EVA-Planner: Environmental Adaptive Quadrotor Planning
This addresses the need for safer and more efficient drone navigation in varying obstacle densities, though it is incremental as it builds on existing planning frameworks.
The paper tackled the problem of enabling quadrotors to self-adapt flight speed based on environmental density by proposing an environmental adaptive planner, resulting in verified efficiency and robustness through simulations and real-world experiments with superior benchmark performance.

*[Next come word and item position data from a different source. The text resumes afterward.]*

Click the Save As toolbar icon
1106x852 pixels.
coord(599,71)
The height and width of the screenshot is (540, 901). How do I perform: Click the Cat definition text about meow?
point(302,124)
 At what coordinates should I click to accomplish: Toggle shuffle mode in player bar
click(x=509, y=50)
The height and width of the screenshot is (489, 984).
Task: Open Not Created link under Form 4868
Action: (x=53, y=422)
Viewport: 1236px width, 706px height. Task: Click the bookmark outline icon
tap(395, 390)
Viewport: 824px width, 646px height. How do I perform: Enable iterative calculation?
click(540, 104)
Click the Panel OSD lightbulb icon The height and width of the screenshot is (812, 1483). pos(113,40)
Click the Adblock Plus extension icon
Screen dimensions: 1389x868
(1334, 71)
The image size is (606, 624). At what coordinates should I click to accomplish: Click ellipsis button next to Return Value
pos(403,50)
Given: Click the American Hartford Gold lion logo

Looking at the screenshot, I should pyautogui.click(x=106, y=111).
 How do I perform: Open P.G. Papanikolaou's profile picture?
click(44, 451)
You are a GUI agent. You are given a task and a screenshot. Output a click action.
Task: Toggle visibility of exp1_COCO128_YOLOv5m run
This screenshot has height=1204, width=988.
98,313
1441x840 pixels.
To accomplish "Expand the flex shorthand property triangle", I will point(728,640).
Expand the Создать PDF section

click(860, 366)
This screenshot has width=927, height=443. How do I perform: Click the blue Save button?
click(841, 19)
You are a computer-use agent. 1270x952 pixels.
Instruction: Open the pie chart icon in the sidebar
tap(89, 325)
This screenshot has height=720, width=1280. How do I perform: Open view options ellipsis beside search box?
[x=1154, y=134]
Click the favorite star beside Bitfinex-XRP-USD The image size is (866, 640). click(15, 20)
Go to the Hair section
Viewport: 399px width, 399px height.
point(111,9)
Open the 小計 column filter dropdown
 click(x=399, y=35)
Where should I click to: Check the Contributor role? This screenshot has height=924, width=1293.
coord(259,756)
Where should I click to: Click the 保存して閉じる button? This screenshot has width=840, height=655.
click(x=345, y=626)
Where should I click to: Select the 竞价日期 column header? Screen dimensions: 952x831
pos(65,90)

The quadrotor is popularly used in challenging environments due to its superior agility and flexibility. In these scenarios, trajectory planning plays a vital role in generating safe motions to avoid obstacles while ensuring flight smoothness. Although many works on quadrotor planning have been proposed, a research gap exists in incorporating self-adaptation into a planning framework to enable a drone to automatically fly slower in denser environments and increase its speed in a safer area. In this paper, we propose an environmental adaptive planner to adjust the flight aggressiveness effectively based on the obstacle distribution and quadrotor state. Firstly, we design an environmental adaptive safety aware method to assign the priority of the surrounding obstacles according to the environmental risk level and instantaneous motion tendency. Then, we apply it into a multi-layered model predictive contouring control (Multi-MPCC) framework to generate adaptive, safe, and dynamical feasible local trajectories. Extensive simulations and real-world experiments verify the efficiency and robustness of our planning framework. Benchmark comparison also shows superior performances of our method with another advanced environmental adaptive planning algorithm. Moreover, we release our planning framework as open-source ros-packages.